◆ Document excerpt
=== Section Start ===

Protein Language Model — Glossary

Protein language models (PLMs) are deep neural networks trained on large databases of protein sequences using self-supervised objectives — typically masked language modeling. By learning patterns across millions of evolutionarily related sequences, PLMs capture structural constraints, functional motifs, and mutational tolerance without explicit labels or experimental data.

How They Work

PLMs borrow the transformer architecture from natural language processing. Instead of words, the “vocabulary” is the 20 standard amino acids. Training involves masking random residues in a protein sequence and predicting them from context — the same approach used by models like BERT in NLP. This forces the model to learn which amino acids are plausible at each position given the surrounding sequence.

The resulting embeddings encode rich information about protein structure and function that generalizes across protein families.

Key Models

Model	Parameters	Developer	Year
ESM-2	8M–15B	Meta AI	2023
ESM1b	650M	Meta AI	2021
ProtTrans (ProtT5)	3B	TU Munich	2021
ProGen2	151M–6.4B	Salesforce	2023
AlphaMissense	—	Google DeepMind	2023

NeuroAutomata uses ESM-2 650M, developed by Meta AI, for zero-shot mutation effect prediction.

What PLMs Can and Cannot Do

Strengths: Zero-shot variant effect prediction, no experimental data required, fast inference across entire protein sequences, strong performance on stability-related mutations.

Limitations: Weaker on binding affinity and protein-protein interactions. Scores are relative rankings, not calibrated probabilities. Not a substitute for experimental validation — PLMs provide computational evidence that complements functional assays.

=== Section End ===

Collected data:
=== Section Start ===

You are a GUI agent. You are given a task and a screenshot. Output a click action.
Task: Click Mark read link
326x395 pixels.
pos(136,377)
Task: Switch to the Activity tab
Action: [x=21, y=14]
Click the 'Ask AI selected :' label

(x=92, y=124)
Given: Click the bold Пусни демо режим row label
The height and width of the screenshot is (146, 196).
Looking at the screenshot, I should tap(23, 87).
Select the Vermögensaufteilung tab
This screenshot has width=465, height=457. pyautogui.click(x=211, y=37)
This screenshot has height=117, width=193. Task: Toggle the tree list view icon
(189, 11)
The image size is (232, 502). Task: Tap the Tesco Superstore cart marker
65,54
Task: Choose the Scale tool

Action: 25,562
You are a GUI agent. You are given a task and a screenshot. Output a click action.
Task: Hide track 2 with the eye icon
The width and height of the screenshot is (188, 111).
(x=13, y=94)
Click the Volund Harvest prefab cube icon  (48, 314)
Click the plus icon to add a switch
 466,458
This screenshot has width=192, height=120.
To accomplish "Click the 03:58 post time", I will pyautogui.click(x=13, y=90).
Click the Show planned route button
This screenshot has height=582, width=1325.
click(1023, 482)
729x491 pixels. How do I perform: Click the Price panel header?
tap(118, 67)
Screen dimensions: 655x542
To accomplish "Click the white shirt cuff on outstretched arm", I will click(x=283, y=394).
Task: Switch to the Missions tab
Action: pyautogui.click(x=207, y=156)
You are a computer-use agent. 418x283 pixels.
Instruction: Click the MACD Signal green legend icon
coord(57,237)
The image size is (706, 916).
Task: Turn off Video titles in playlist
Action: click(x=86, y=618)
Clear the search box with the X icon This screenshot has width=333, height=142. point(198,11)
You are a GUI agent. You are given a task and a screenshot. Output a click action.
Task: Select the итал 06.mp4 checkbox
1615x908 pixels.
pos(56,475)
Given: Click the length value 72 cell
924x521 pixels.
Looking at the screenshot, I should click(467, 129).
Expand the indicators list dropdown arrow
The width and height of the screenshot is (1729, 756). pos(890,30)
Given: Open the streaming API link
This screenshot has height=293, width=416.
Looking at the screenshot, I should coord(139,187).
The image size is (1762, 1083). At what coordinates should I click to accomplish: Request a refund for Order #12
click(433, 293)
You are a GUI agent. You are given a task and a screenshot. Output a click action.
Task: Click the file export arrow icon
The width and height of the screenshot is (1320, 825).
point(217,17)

=== Section End ===

◆ Problems to solve
1 - In the protein language model glossary, transcribe the stretch from "Protein language models" through "the surrounding sequence.".
2 - Recast the paragraph of the protein language model glossary that begins "PLMs borrow the transformer architecture" as a short bulleted list that keeps its main facts.
3 - According to the protein language model glossary, which model does NeuroAutomata use for zero-shot mutation effect prediction?

◆ Results of the tasks
1 -
Protein language models (PLMs) are deep neural networks trained on large databases of protein sequences using self-supervised objectives — typically masked language modeling. By learning patterns across millions of evolutionarily related sequences, PLMs capture structural constraints, functional motifs, and mutational tolerance without explicit labels or experimental data.

How They Work

PLMs borrow the transformer architecture from natural language processing. Instead of words, the “vocabulary” is the 20 standard amino acids. Training involves masking random residues in a protein sequence and predicting them from context — the same approach used by models like BERT in NLP. This forces the model to learn which amino acids are plausible at each position given the surrounding sequence.

2 -
- PLMs use the transformer architecture from natural language processing.
- Their "vocabulary" is the 20 standard amino acids instead of words.
- Training masks random residues in a protein sequence and predicts them from context, the same approach BERT uses in NLP.
- This forces the model to learn which amino acids are plausible at each position given the surrounding sequence.

3 - ESM-2 650M, developed by Meta AI.